### Text excerpt
Sam: I made a computer algorithm that scrapes data from police scanners, emergency calls, local news sites, and it puts everything through a... The computer told me.
Robert Berens (supervising producer): They're friends with Garth, but they're also occasionally allies with even big, evil players like Rowena and Crowley.
Mark Sheppard (Crowley): His relationship with the Winchesters is something completely different. There is this special place in Crowley's heart, I think, for Dean at least. I think they are very similar in lot of ways. I think, ultimately, they both want what's right. They want to be safe and secure. And yet, they've been doing a job that they've been doing for so long, they probably don't know how to do it any other way.
Robert Berens (supervising producer): In terms of their alliances and partnerships, they live in the gray.
Eugenie Ross-Leming (executive producer): All they can rely on is each other. They've become part of this commando unit. Get this.
Sam: Looks like there was another murder. Just like the one we're checking up on.
Eugenie Ross-Leming (executive producer): It's just a smart way to search and destroy using anyone's skills.
Sam: All deaths, all kids.
HUNTER HISTORY
Andrew Dabb (executive producer): Hunters have been a part of humanity for a long, long time. We talk about, like, using, you know, Van Helsing, using Buffy the Vampire Slayer, using Mina Darker. These would historically be hunters in our world.
Eugenie Ross-Leming (executive producer): It's a digital anti-consciousness. They are the hunters, but they can empathize with being hunted because they themselves can't be protected by society. 'Cause they've chosen to turn their backs on society in terms of law and order.
Andrew Dabb (executive producer): Monsters have always been there in our universe. There have always been people that fight against them, and those people, whether they were called hunters, knights, or wizards or something else, that's what they've done. And they've been the people that really kept humanity safe.
Phil Cousineau (author "Once and future myths"): Part of the mythology of the hunter, the hunter is the one who stands up and says, "| will go slay the monster." The hunter feeds the family, feeds the tribe. The hunter protects the family and protects the tribe. The hunter is the embodiment of courage, and is the one who has the weapons to defeat these creatures, sometimes which are recognizable and sometimes are not recognizable.
Brad Buckner (executive producer): From Season 1, Supernatural has always gone its own way with the myths of a lot of these villains and creatures and monsters. You had to decapitate a vampire, which wasn't the way it normally went in a lot of the movies.
Robert Singer (executive producer): The American hunters, it's all really about field work, trial and error, passing on the knowledge that you had to other hunters.
Girl: Well, at least, we're all prepared.
Dean: Yep.
Girl: Impressive.
Dean: Demon blade. Kills them dead.
Girl and Boy: Nice.
Andrew Dabb (executive producer): The difference between Sam Winchester and a witch is real narrow right now. Sam has done spells. They do Enoch rune to blast angels away. It's about taking those things that exist, taking those weapons that exist that are used against you, and turning them back on the bad guys. Sam and Dean have done that in a big way with hex bags, with vigils, with things like that.

### Data excerpt
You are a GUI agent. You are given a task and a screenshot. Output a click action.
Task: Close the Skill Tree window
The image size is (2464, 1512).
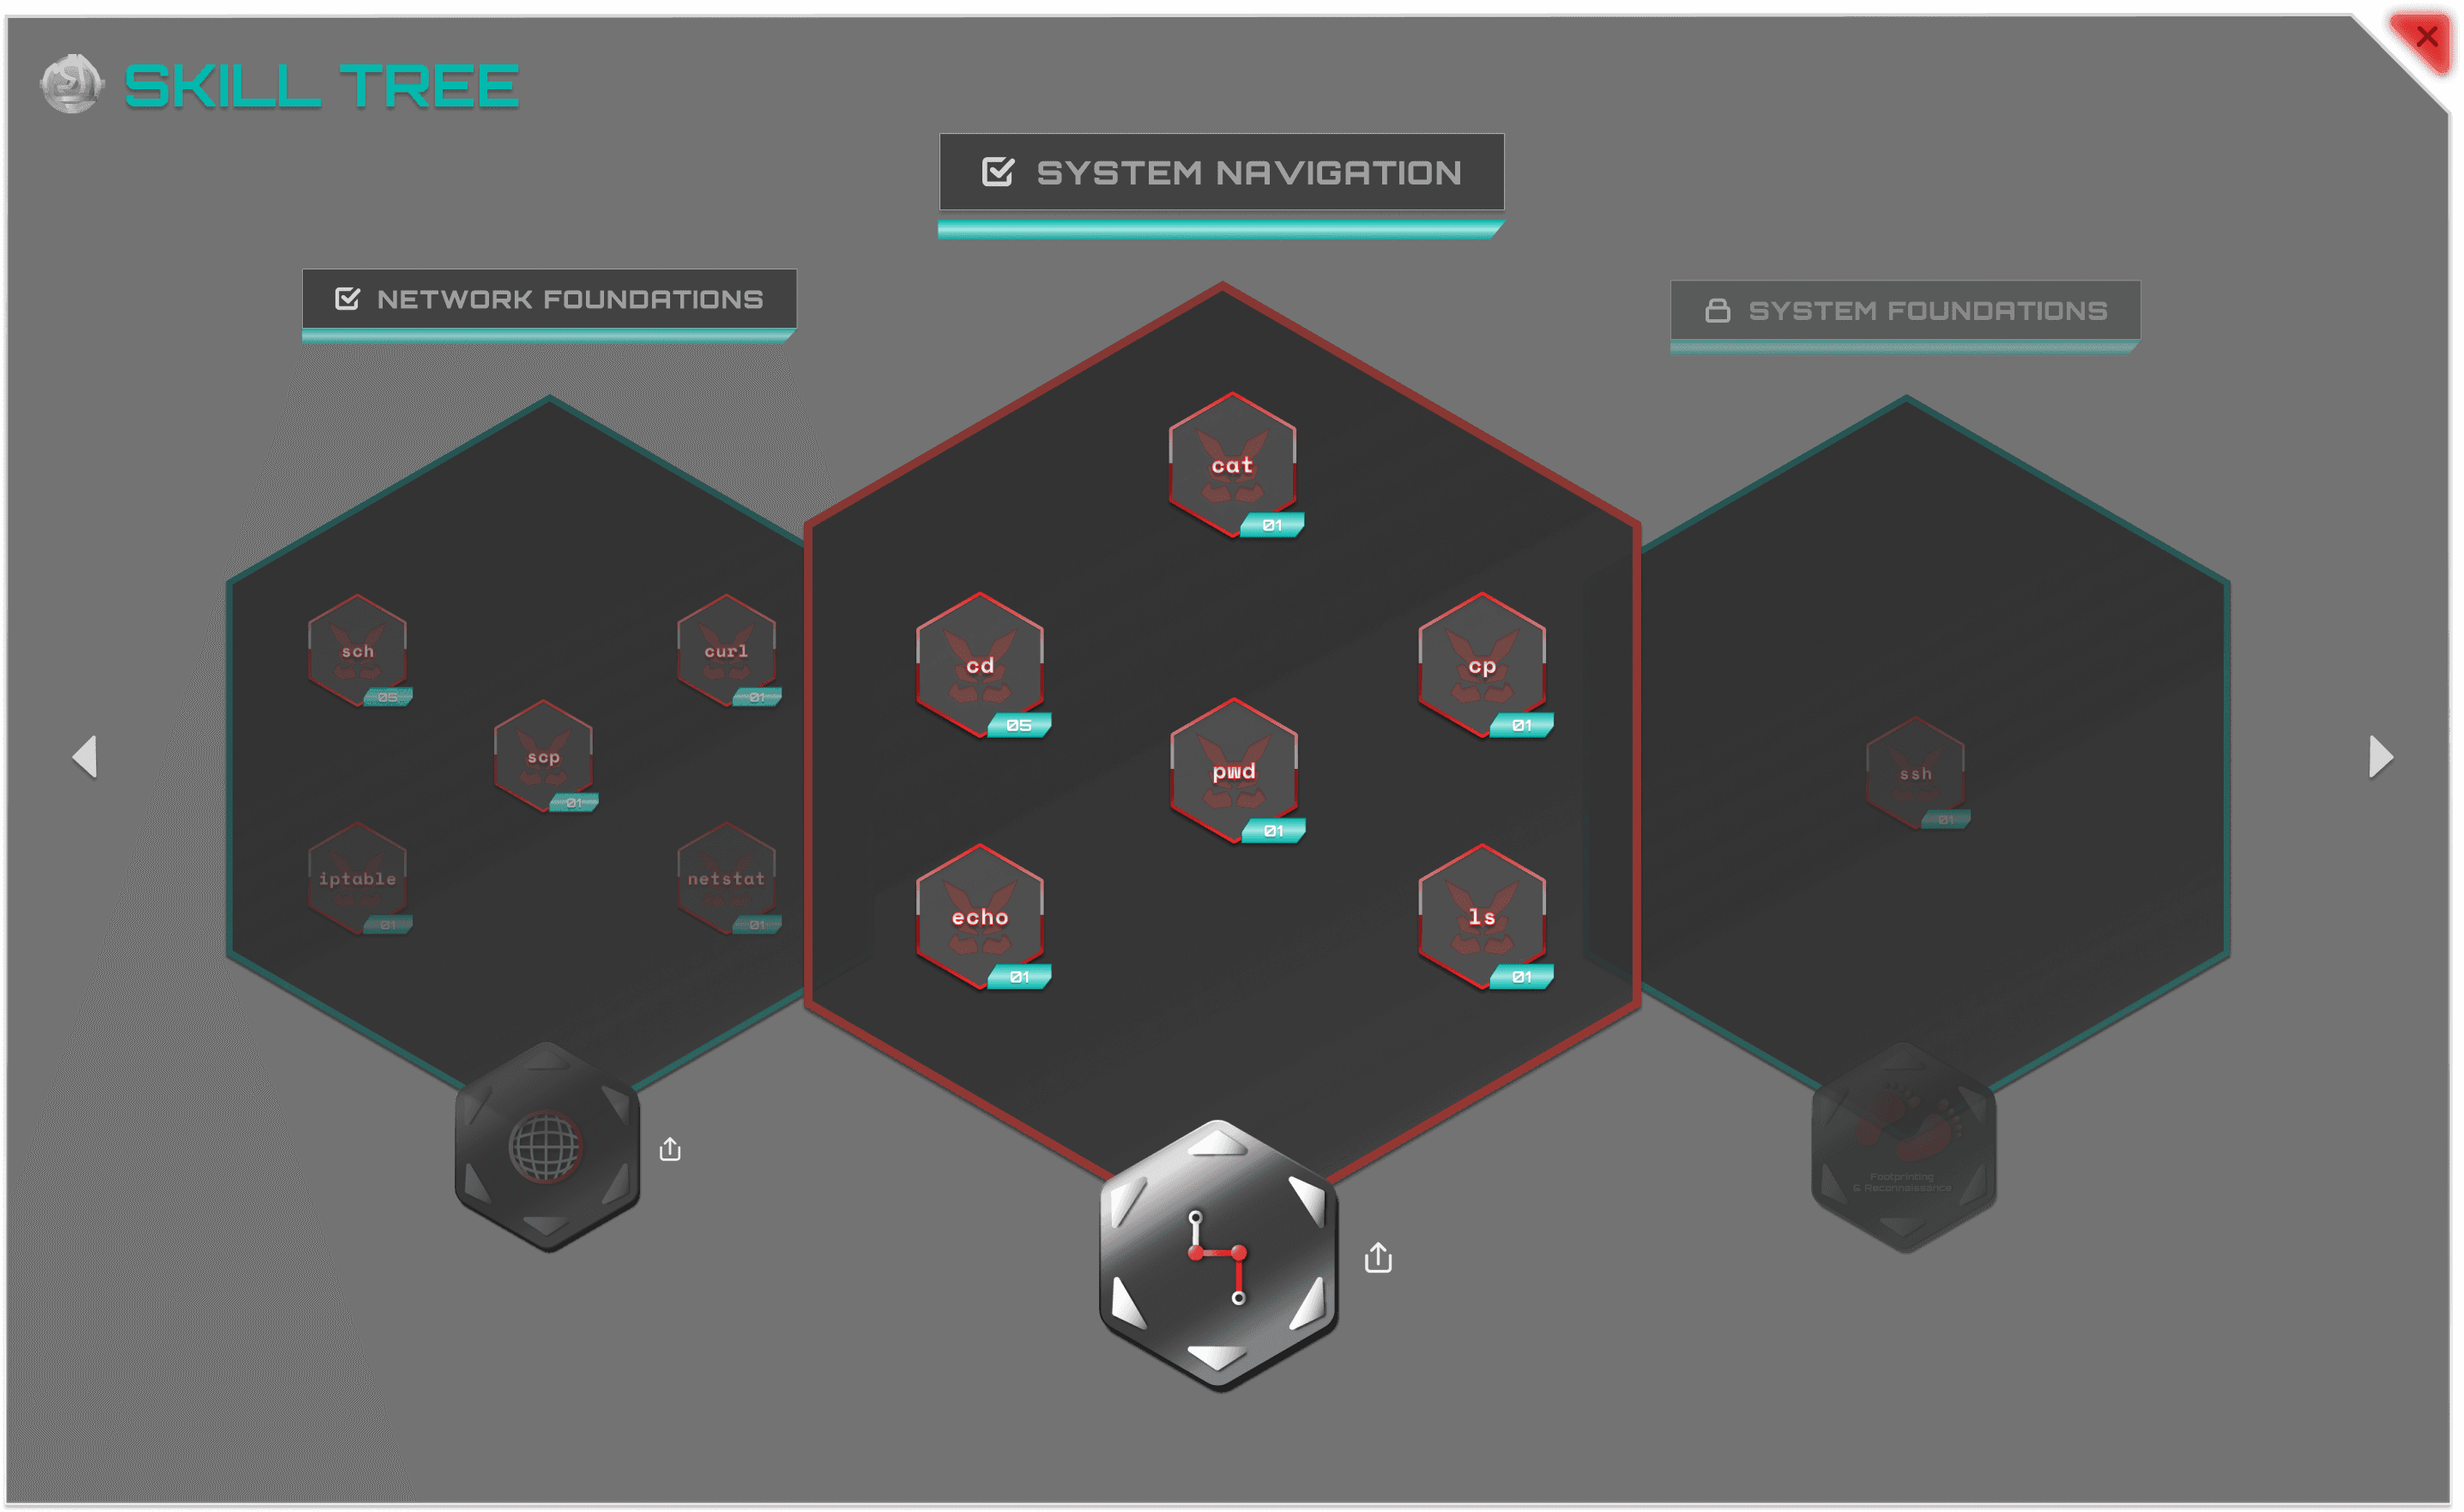tap(2426, 38)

### Problem description
Please write the next part of the interview transcript about the hunters of Supernatural, picking up after its final line.

### Result of this exercise
Robert Singer (executive producer): Salt will dissipate a ghost. Well, what if we put salt pellets in a shotgun? That will send the ghost away.
Brad Buckner (executive producer): So, all of this evolved over time, but involved a lot of research just into the mythology of a particular thing, and then translating that into weaponry that can stop these things.
Man: What kind of a Devil's Trap?
Sam: Standard pentagram.
ORIGIN OF THE HUNTERS
Eric Kripke (series creator): Speaking as a fan boy, there's just something cool about the world. The reason I wrote it is 'cause it's all that I think is cool. There's this, like, cool little subculture of hunters. They are all scruffy and blue collar, and they've got cool guns and cool cars. They're all tough. And they are gunslingers. You know, like it was almost this modern American western. They get to cruise around, fighting monsters and saving chicks.
Dean: You two hunters?
Hunter: Randy Bull. Watch out for the horns, right?
Eric Kripke (series creator): There's something about that world that is a pool that people want to swim in.
Misha Collins: The American hunters that we see tend to be the kind of people who you would suspect of being totally paranoid and overrun by conspiracy theories.
Hunter: Are you Sam Winchester? You are, right?
Brad Buckner (executive producer): But I think Sam and Dean would be the first to tell you that certain hunters are nut jobs and not to be trusted and are dangerous and overly fanatical and not cautious enough.
Hunter: Drink, everybody!
Steve Yokey (executive story editor): Sometimes hunters tell the big fish stories. Everybody likes to tell a little bit of an oversized version of what they've accomplished. "l caught a fish this big." But with Sam and Dean, they're actually saving the world. Because of that bond that they have with each other and the trust that they have with each other, um, and their willingness to put their lives on the line, it's what makes them iconic to the other hunters.
Samantha Smith (Mary): Asa became obsessed with this one demon. As a hunter, you have to be careful not to become overconfident. But there's always room for mistake.
Dean: He died on the job. No better way to go.
Sam: You really believe that? Yeah, what, you don't?
Jody: They're gonna salt and burn the body tomorrow. I can't believe I just said that like it's something normal.
Robert Berens (supervising producer): The ritual of salting and burning the bodies is both a ritual of remembrance and honoring of the fallen dead but it's also a precaution against possession. Demonic possession, ghost possession. It's a way of sort of sealing the deal.
Phil Cousineau (author "Once and future myths"): The Ancient Greeks had a three-stage ceremony for a fallen warrior. You would wash the body of the fallen hero, and then the body would be set in a pyre and burned. With one exception.
Dean: "Wendigo"?
Hunter: Do it again!
Phil Cousineau (author "Once and future myths"): You celebrated a death by playing. This tells the gods that life goes on.
Mary: Dean said you got out of hunting.
Sam: Yeah.
Mary: And yet, here you are.
Sam: Well, this is my family. And my family hunts, you know. It's what we do.
Brad Buckner (executive producer): There are certain people like Charlie Bradbury and Jody and some of these people who, I think, they do consider family. Certainly, Bobby was like more of a father to them than their own father.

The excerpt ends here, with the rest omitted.